#### [WRITTEN EXERCISE]
Swap "Excel icon" for "Excel button" in the records, starting with the line containing "How do I perform: Open" and going on through the end of the records, and change nothing else. Give only those lines, without the pictures.

#### [SUPPLIED RECORDS]
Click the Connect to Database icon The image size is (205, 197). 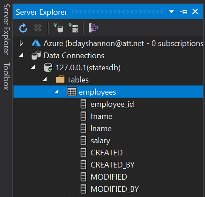pos(58,28)
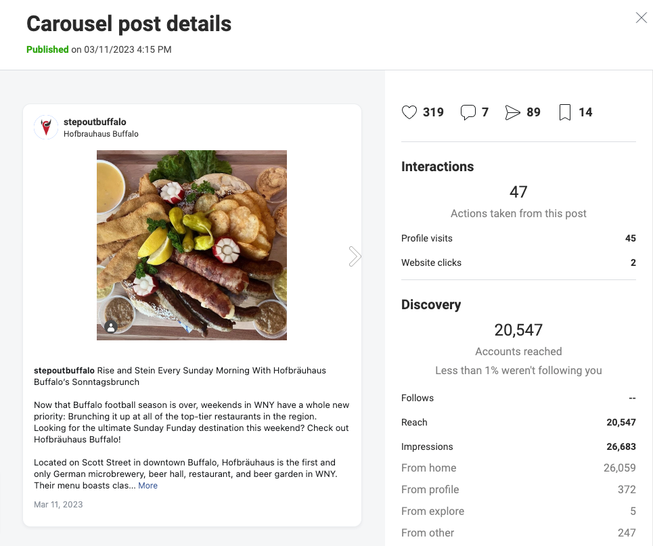Advance carousel with next arrow

click(x=355, y=256)
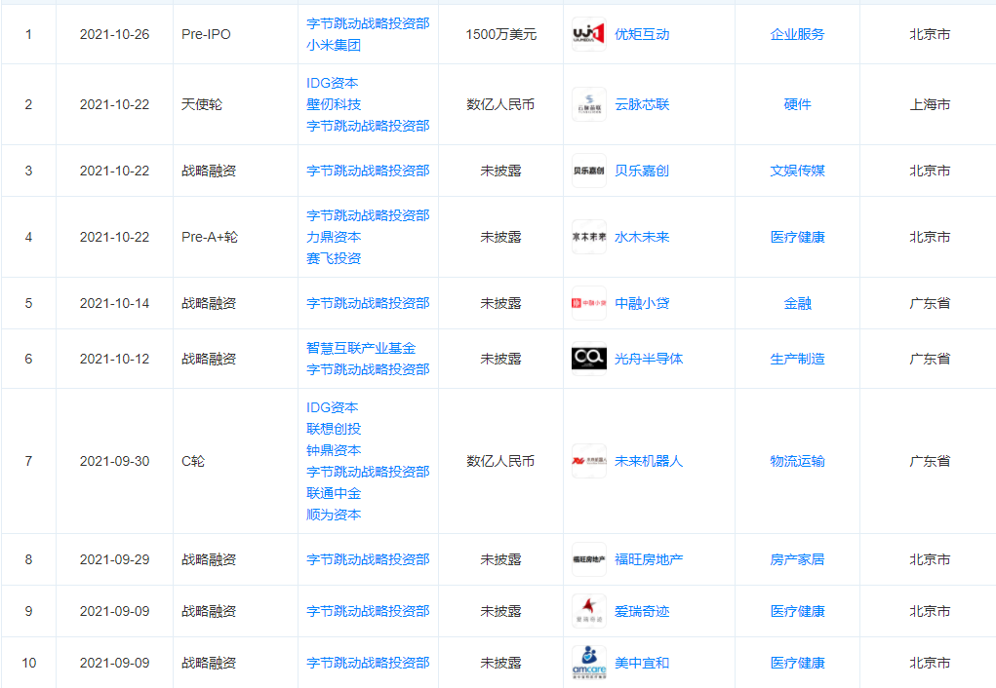This screenshot has height=688, width=996.
Task: Open the 未来机器人 logo icon
Action: [588, 461]
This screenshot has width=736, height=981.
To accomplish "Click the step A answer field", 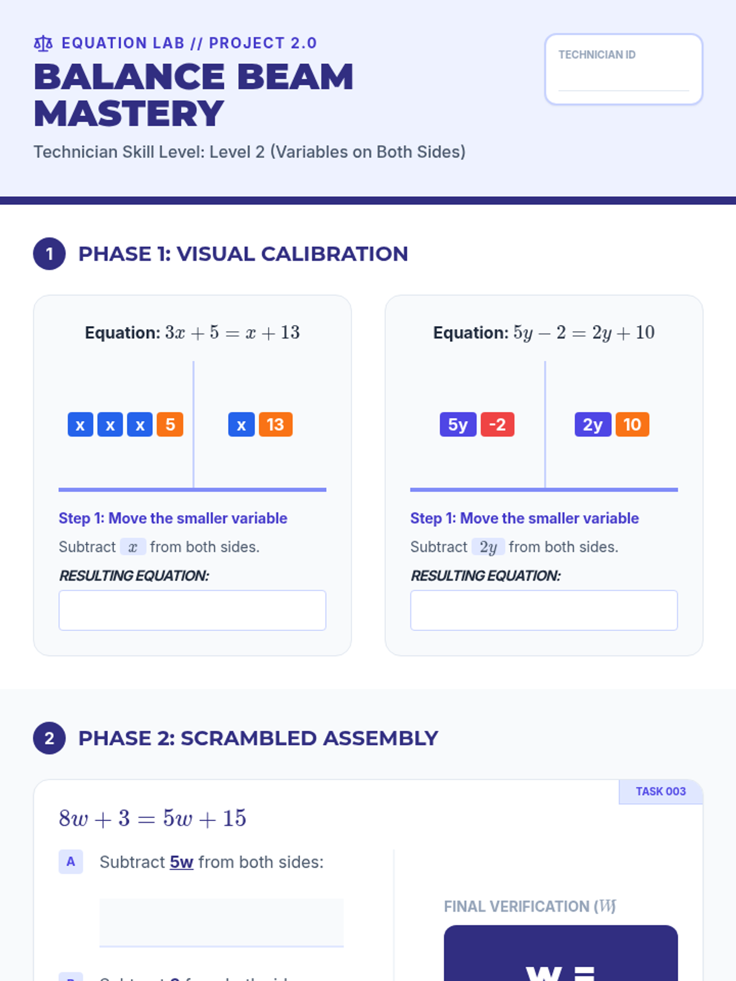I will click(221, 923).
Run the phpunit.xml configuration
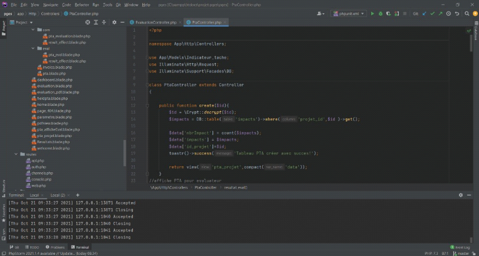The image size is (479, 256). (x=372, y=13)
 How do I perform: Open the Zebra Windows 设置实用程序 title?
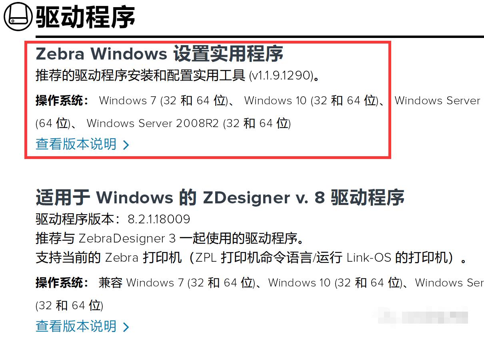point(160,54)
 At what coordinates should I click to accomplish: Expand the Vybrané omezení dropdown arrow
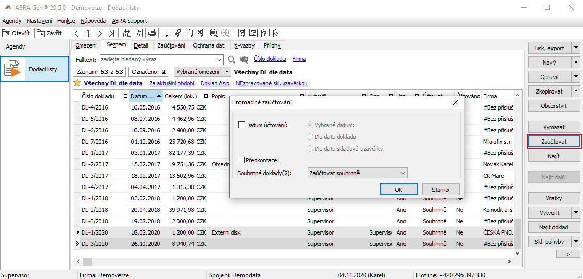227,72
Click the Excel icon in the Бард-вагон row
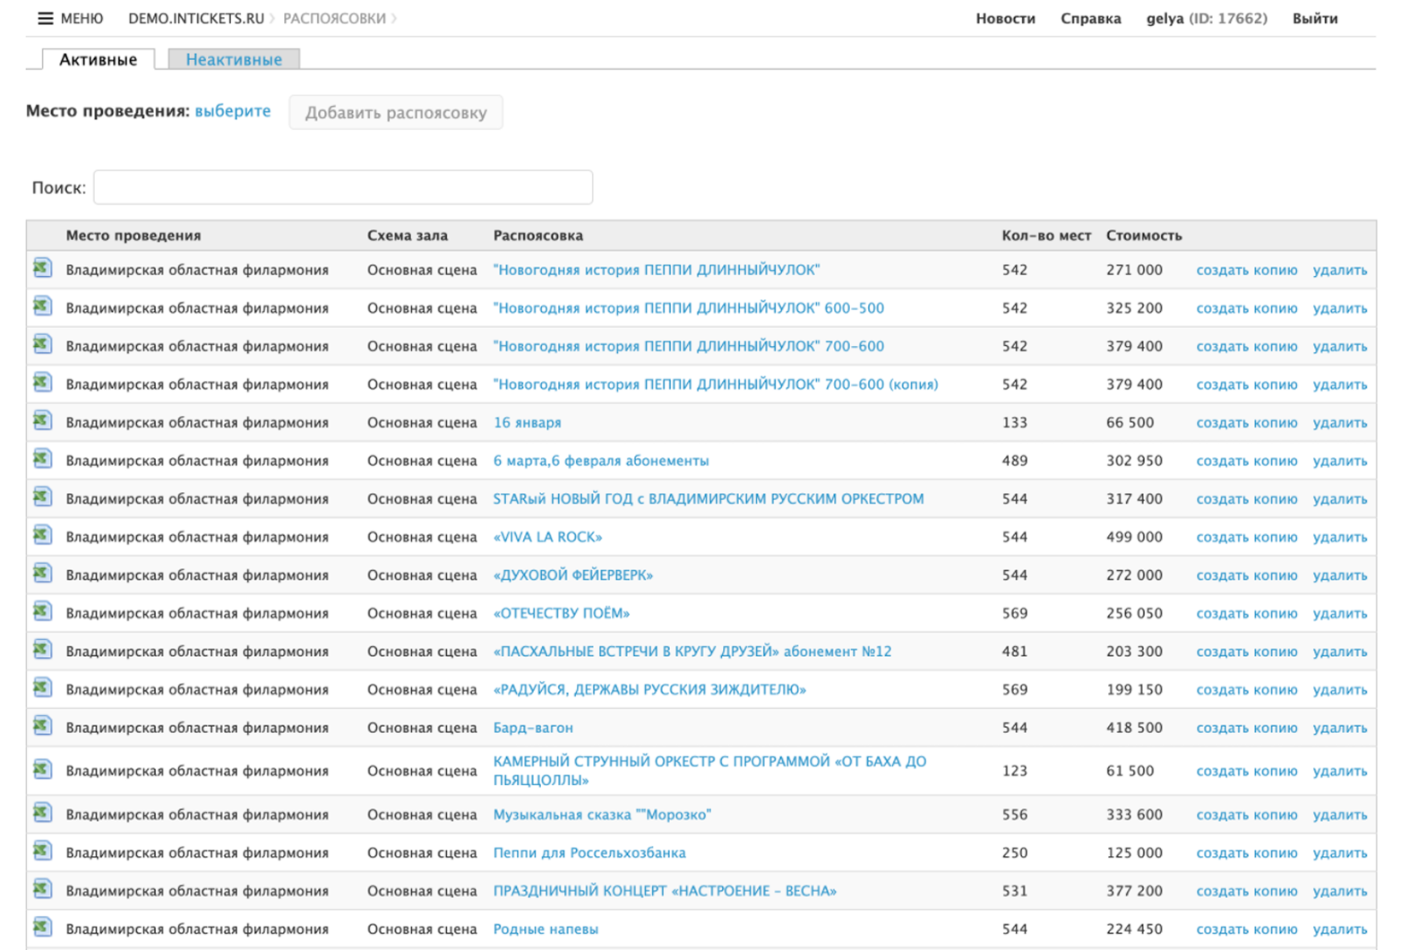 pos(42,727)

#### [OUTPUT OF THE EXERCISE]
 How do I perform: Open the Zebra Windows 设置实用程序 title?
point(160,54)
 At what coordinates should I click to accomplish: Expand the Vybrané omezení dropdown arrow
227,72
Click the Excel button in the Бард-вагон row
 pos(42,727)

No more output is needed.